━━━━━ RECORDS PROVIDED ━━━━━

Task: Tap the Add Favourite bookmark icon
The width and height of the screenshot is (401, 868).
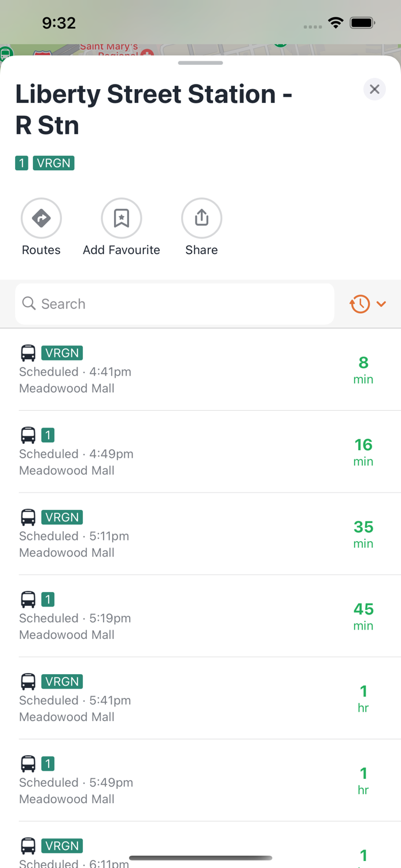Action: [x=122, y=218]

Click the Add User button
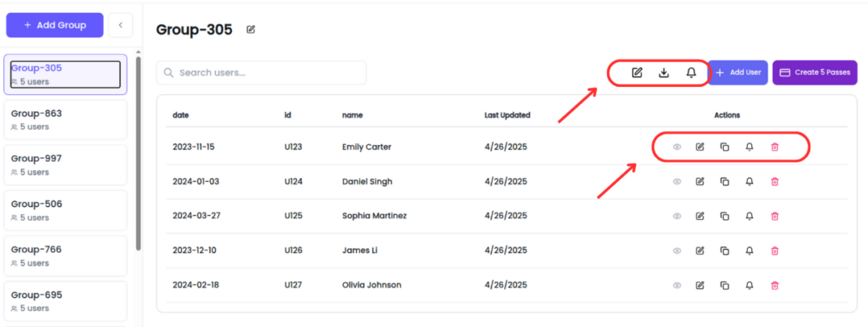[738, 72]
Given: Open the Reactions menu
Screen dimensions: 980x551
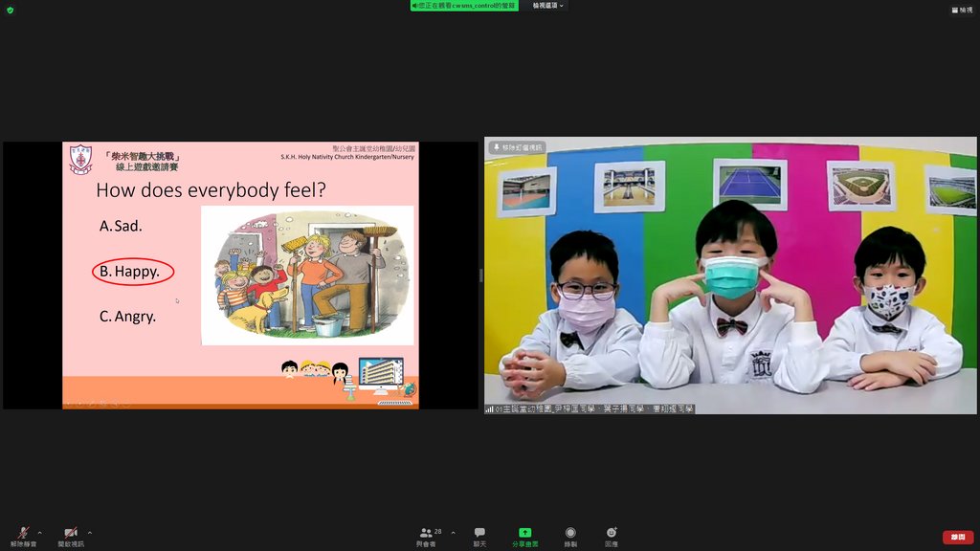Looking at the screenshot, I should point(611,536).
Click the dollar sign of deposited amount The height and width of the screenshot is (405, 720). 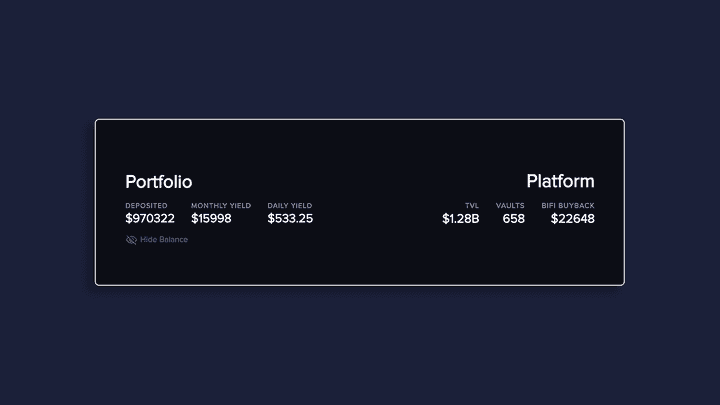pyautogui.click(x=129, y=218)
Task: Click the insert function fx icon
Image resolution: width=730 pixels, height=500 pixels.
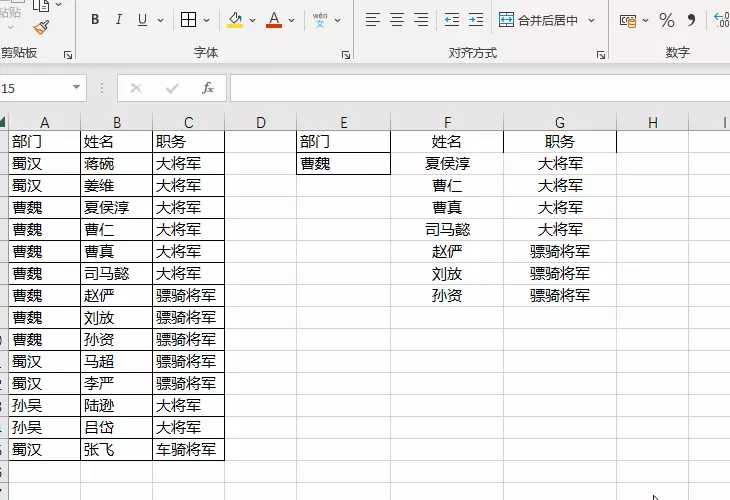Action: (208, 88)
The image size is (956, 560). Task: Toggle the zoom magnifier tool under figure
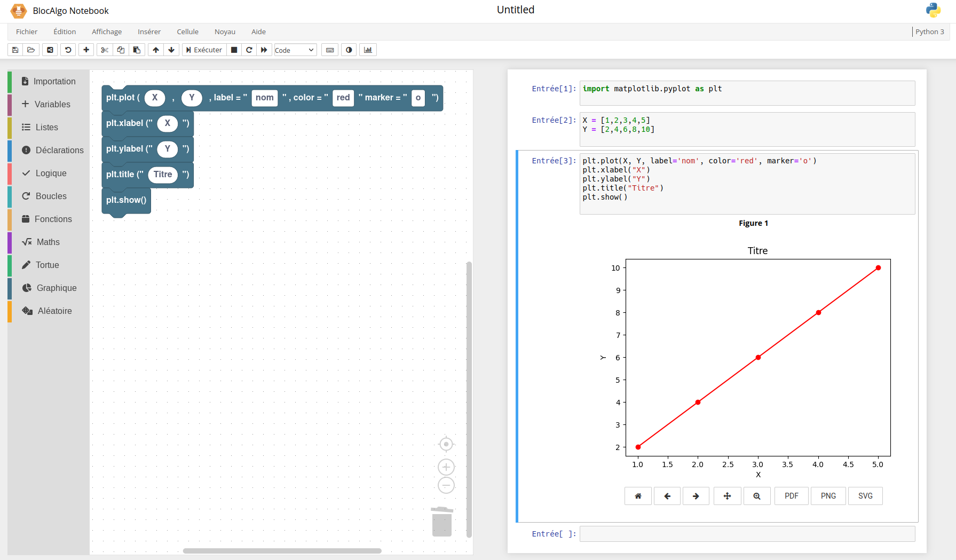(x=757, y=496)
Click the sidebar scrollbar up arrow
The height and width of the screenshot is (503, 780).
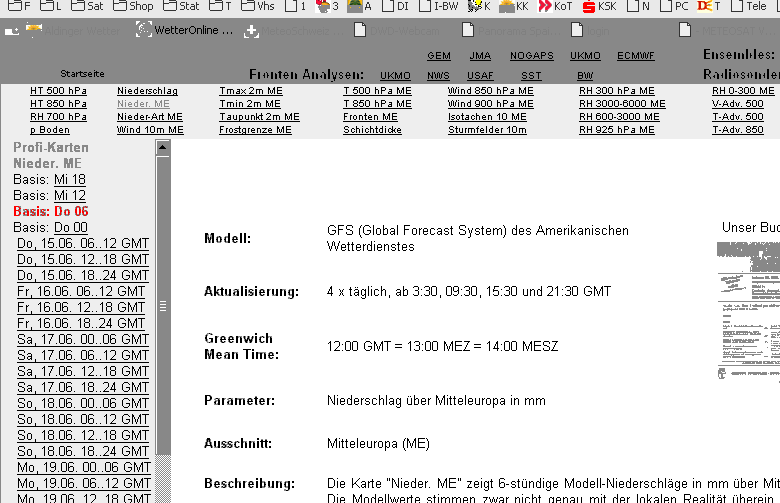163,148
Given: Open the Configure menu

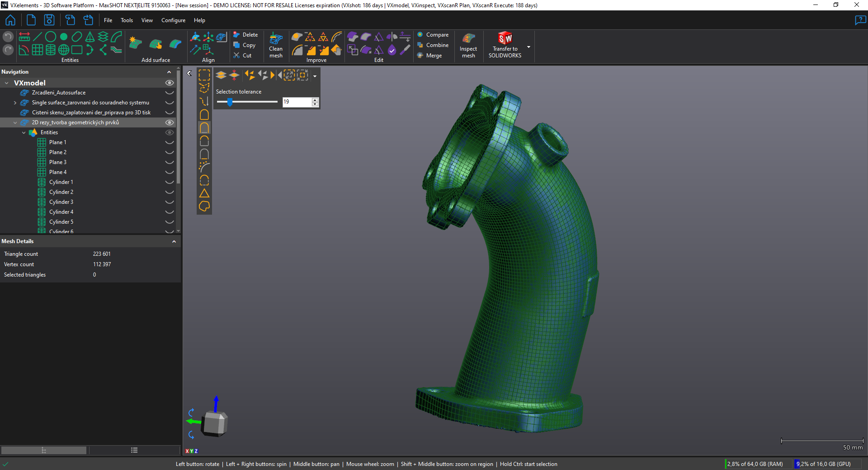Looking at the screenshot, I should (173, 20).
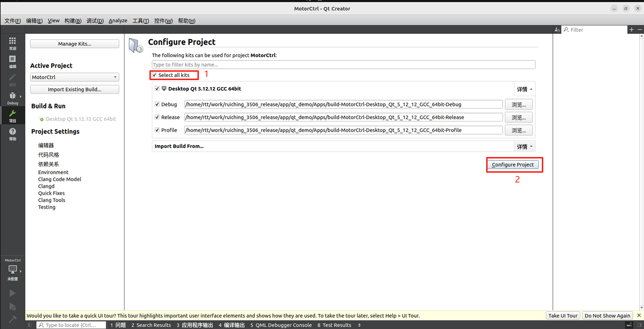Click the plus icon beside Filter field

coord(631,30)
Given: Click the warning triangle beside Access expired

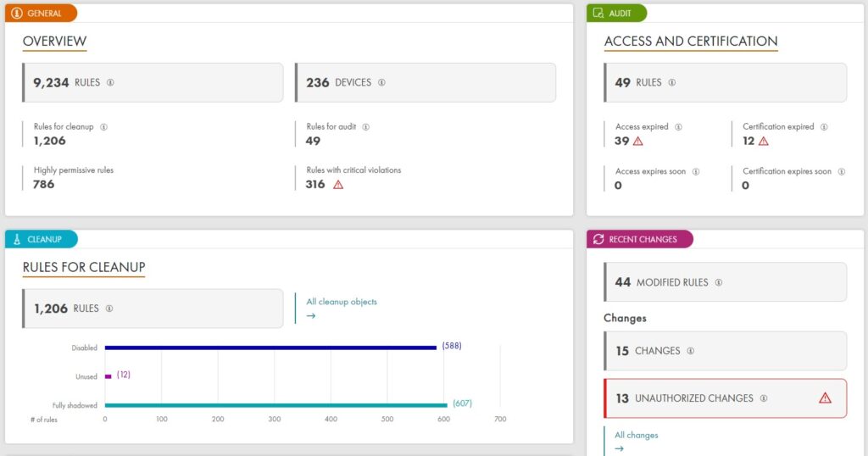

━━━━━

### ACTIVITY
Find the line that contains "Click the sidebar scrollbar up arrow" and repeat it, along with every line after it to the end of the data, exactly; drop the pictures.

### SOLUTION TO THIS EXERCISE
Click the sidebar scrollbar up arrow
The height and width of the screenshot is (503, 780).
163,148
Given: Open the Configure menu

Looking at the screenshot, I should (173, 20).
Click the plus icon beside Filter field

coord(631,30)
Given: Click the warning triangle beside Access expired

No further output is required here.